The whole is hand written, and beautifully written, bound into a book, with lots of illustrations, some of which have faded. It was written in green ink, presumably with a fountain pen, while he spent seven months in Mile End Hospital, on his return to the UK.

The next ten years, to 1928, were pretty awful, with problems of recurring bouts of malaria, heart problems and Spanish flu, plus his wife Sally suffered with the long term cancer that she appears to have had, as we would now call it: she died in 1926. From 1928 onwards things appear to have got better: he married Gladys Playle, whom he met during his pre-war trips to Norfolk, became the Postmaster in Leeds, and a Freemason. He was not keen on his younger daughter Freda, a telephonist in the Leeds exchange in 1939, marrying a regular army soldier in the Royal Signals, but was more respectful when he came back from Burma as a Lt Colonel! They were my mum and dad. Ernest Dockray died, still living at 61 Estcourt Avenue, in 1948.

Language

Some of the language used by my Grandad would now be deemed not to be politically correct, but it is reproduced here as from the time it was written, 1919, when it was absolutely normal.

Publication

The typing up will probably take a year, with scans included etc. That means the story will be published backwards on this WordPress site, if I am starting from the beginning, ie the earliest date!

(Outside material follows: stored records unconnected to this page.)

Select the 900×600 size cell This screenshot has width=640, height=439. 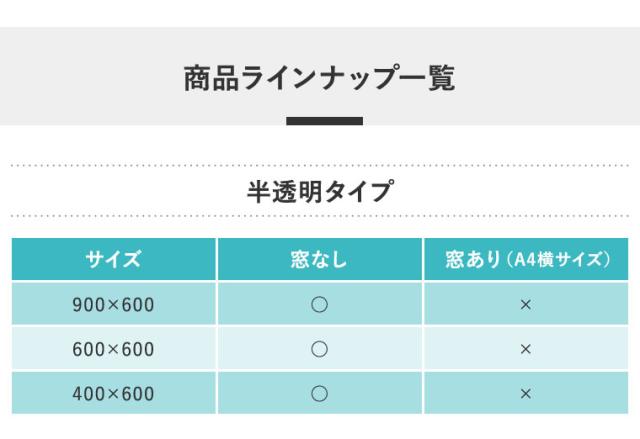coord(112,304)
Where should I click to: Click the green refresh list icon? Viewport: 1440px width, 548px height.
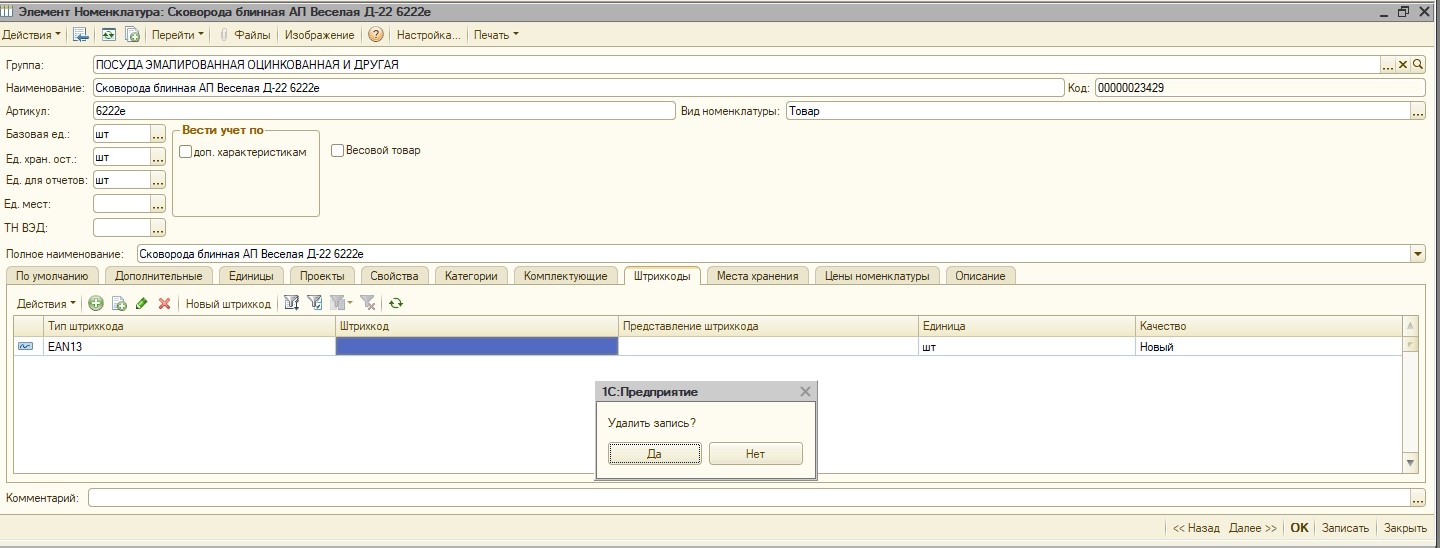(396, 303)
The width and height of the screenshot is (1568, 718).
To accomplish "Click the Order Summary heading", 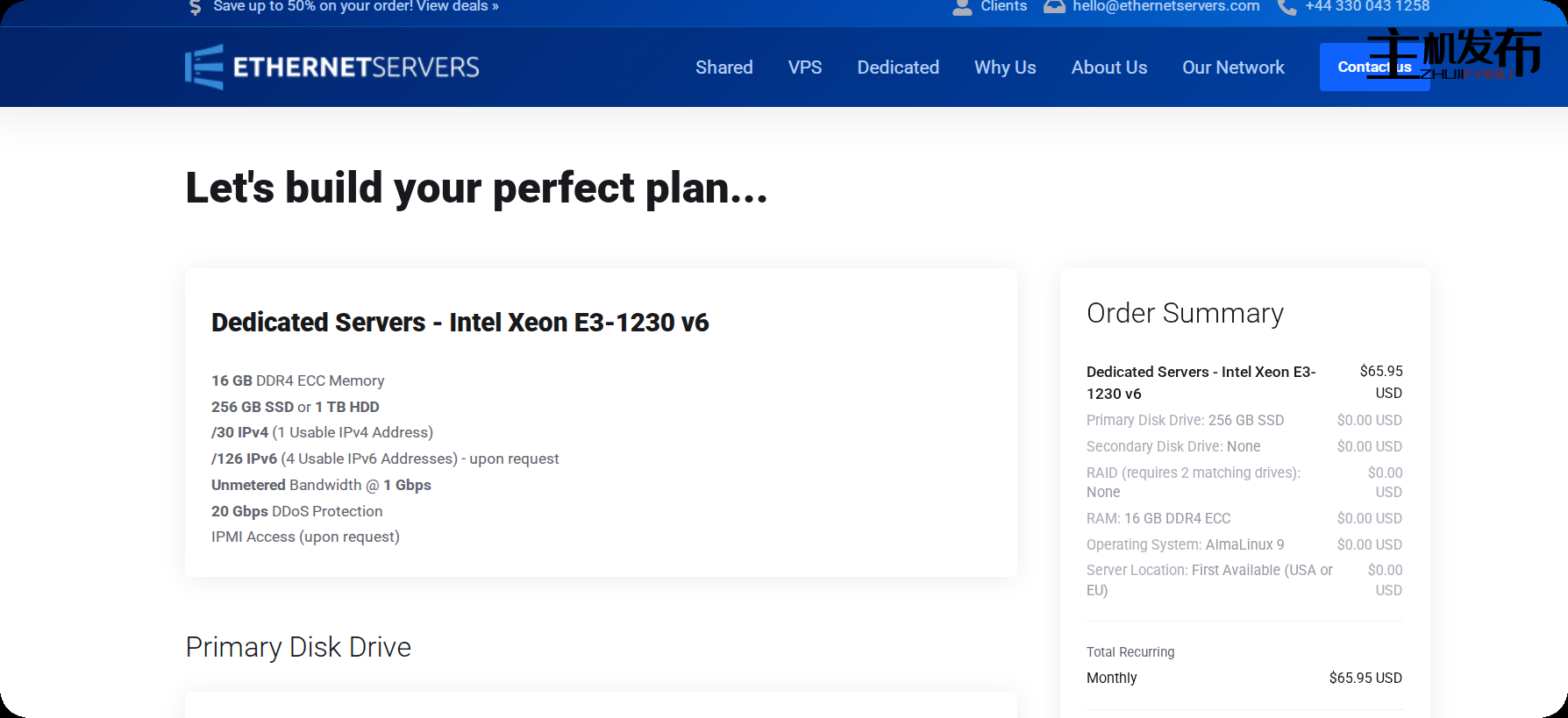I will click(x=1184, y=313).
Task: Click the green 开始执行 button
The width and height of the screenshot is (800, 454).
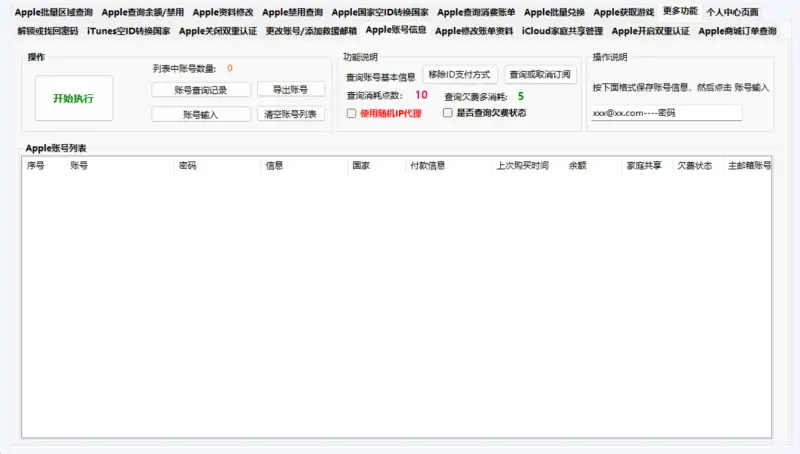Action: point(73,98)
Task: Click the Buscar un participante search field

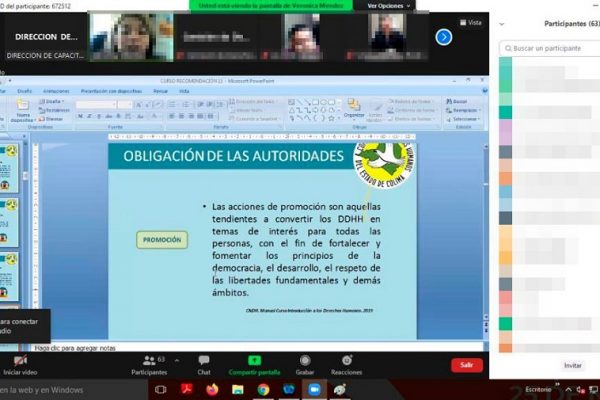Action: 550,47
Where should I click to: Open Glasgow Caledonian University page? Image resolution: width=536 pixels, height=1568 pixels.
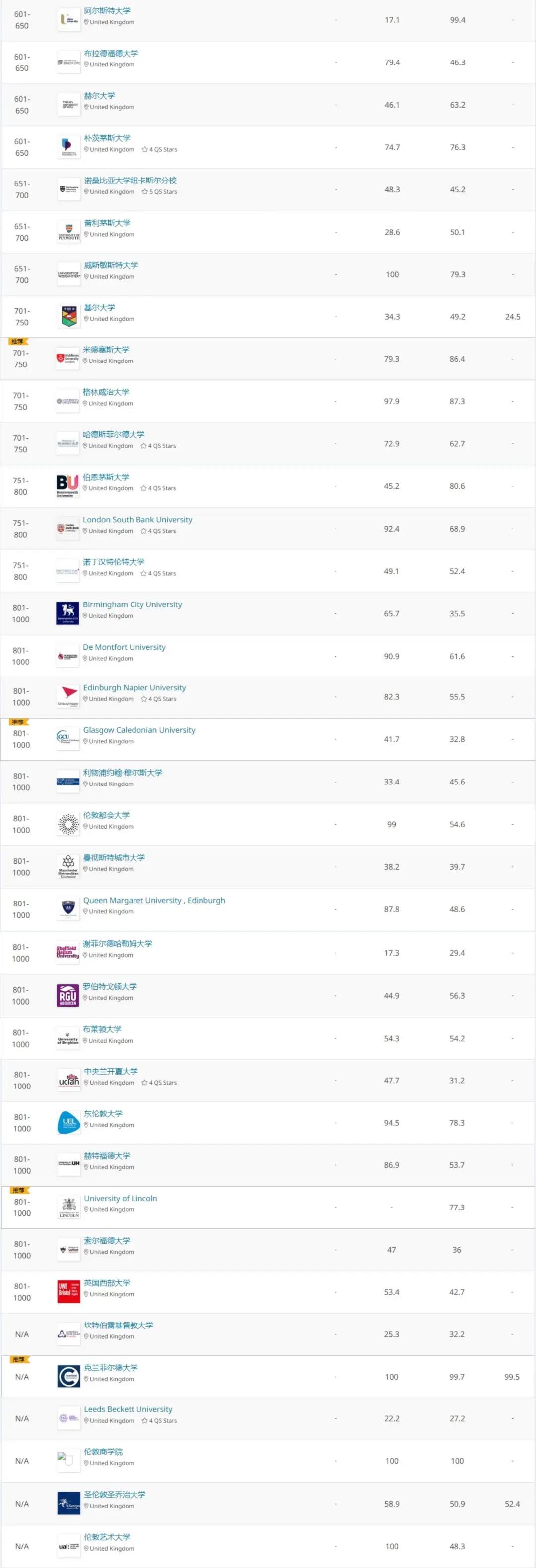139,730

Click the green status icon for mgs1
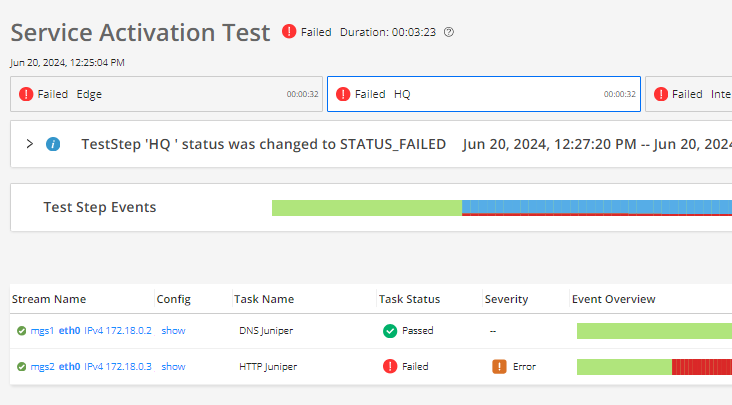click(x=21, y=330)
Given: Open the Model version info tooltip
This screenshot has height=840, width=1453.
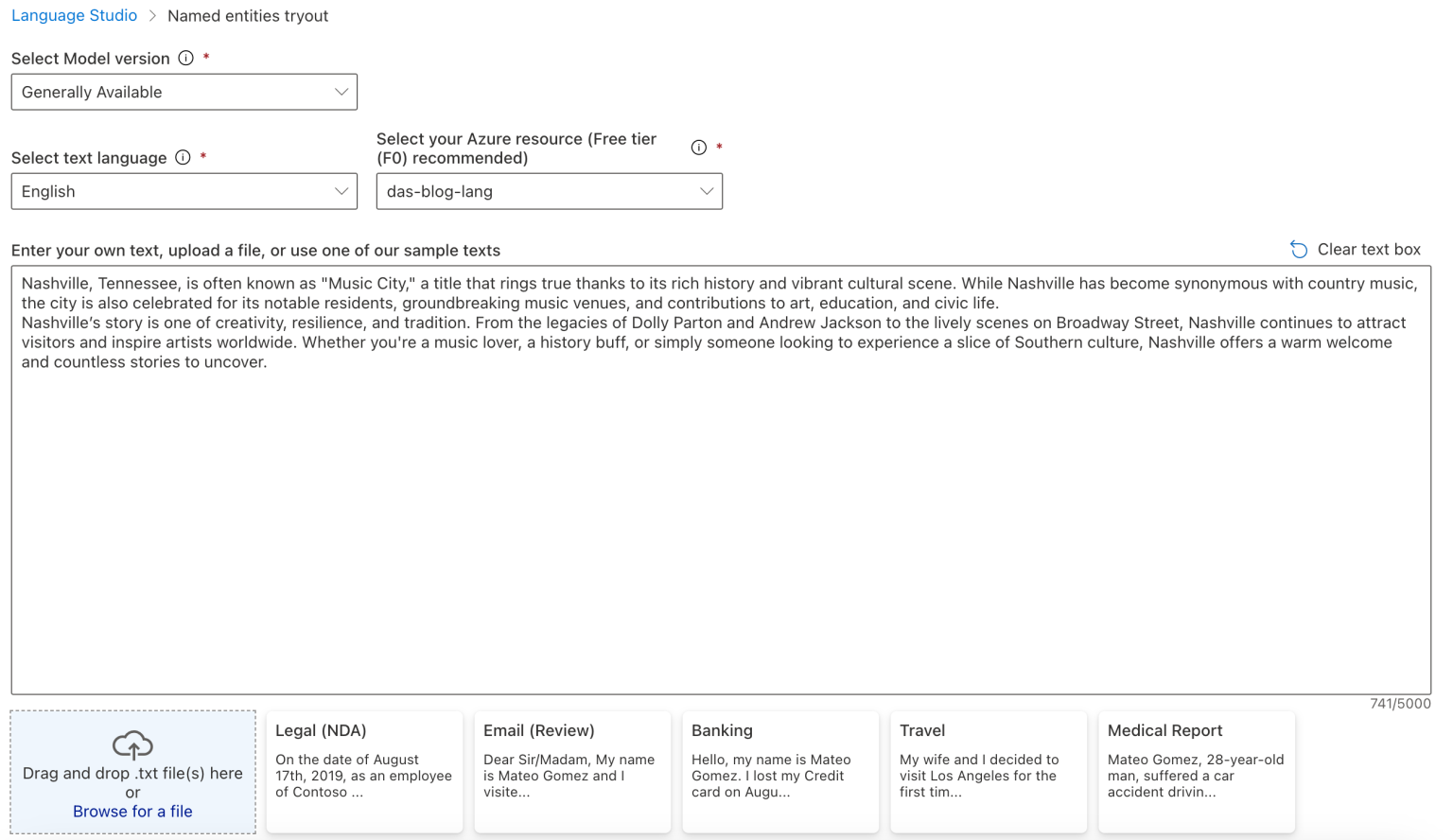Looking at the screenshot, I should (x=184, y=58).
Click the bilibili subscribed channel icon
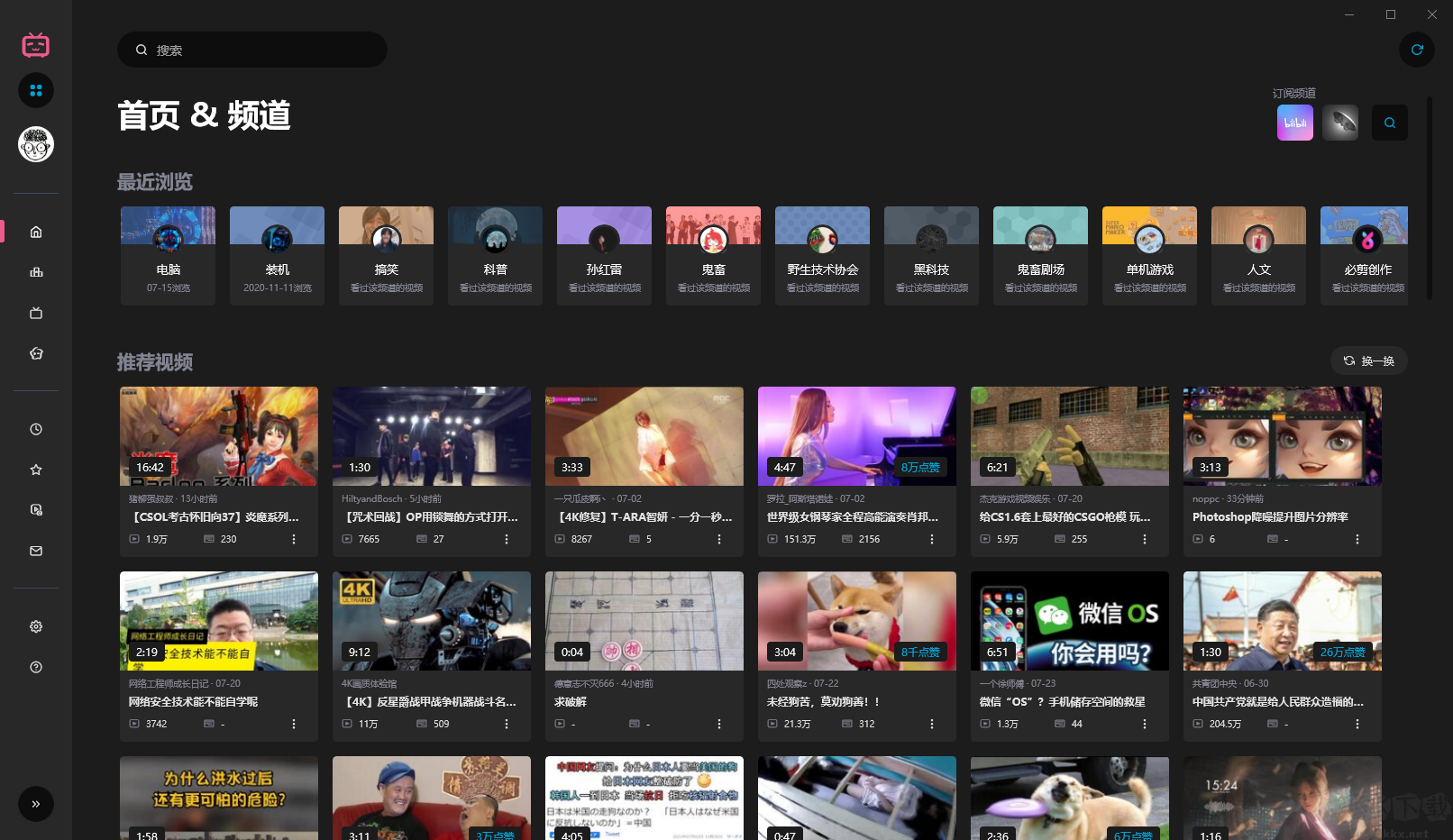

CONTENTS: The first few posts are written separate from the original diary, and posted afterwards, so they appear first in this Blog.

1. Grandad’s African WW1 mementoes: a Club and a Walking Stick.

2-4. Addendum: New things seen in Africa: Parts 1, 2 and 3.

Diary Chapter 1a: Introduction

Chapter 1b: Enlisting, and Posting to …..Biggleswade

Chapter 1c: Watton, Norfolk: September 15 to March 16

Chapter 1d: Preparations for Departure

Chapter 2a: Freetown to Capetown

Chapter 2b: Capetown, and then storms to Durban

Chapter 2c: Arriving in East Africa

Chapter 2d: Lindi

Chapter 2e: Cable Handling

Chapter 3a: Cable Laying and Action

Chapter 3b: Linking up with the KAR (King’s African Rifles)

Chapter 3c: Return to Camp C23, with a “Shenzie”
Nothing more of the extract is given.